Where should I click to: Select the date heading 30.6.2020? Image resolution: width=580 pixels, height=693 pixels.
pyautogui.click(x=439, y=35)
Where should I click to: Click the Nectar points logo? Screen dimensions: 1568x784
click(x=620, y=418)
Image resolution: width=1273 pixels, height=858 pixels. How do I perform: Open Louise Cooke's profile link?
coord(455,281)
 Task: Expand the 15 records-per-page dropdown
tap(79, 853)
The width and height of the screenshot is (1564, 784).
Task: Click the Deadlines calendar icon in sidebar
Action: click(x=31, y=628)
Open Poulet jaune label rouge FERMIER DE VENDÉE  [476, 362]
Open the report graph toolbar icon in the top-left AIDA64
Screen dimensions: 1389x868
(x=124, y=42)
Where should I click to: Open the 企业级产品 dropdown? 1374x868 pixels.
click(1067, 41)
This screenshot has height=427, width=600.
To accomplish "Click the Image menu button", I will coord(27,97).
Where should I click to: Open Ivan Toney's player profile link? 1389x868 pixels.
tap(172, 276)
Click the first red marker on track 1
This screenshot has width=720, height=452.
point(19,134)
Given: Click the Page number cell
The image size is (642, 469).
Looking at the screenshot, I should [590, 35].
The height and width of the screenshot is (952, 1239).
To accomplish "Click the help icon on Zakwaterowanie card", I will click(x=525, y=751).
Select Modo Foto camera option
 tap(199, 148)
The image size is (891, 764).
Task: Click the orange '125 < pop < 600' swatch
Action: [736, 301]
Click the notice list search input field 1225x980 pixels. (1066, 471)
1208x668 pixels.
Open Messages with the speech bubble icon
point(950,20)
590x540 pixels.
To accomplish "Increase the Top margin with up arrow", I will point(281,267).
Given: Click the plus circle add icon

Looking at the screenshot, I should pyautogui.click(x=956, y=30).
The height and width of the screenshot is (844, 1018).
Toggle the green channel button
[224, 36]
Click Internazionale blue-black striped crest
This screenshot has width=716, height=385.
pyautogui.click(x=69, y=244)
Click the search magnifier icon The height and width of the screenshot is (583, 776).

■ ■ ■

**Exercise**
Count the lines above that contain the string "height", matching uppercase and lowercase exactly. Reply with the number alone.

**Problem solution**
9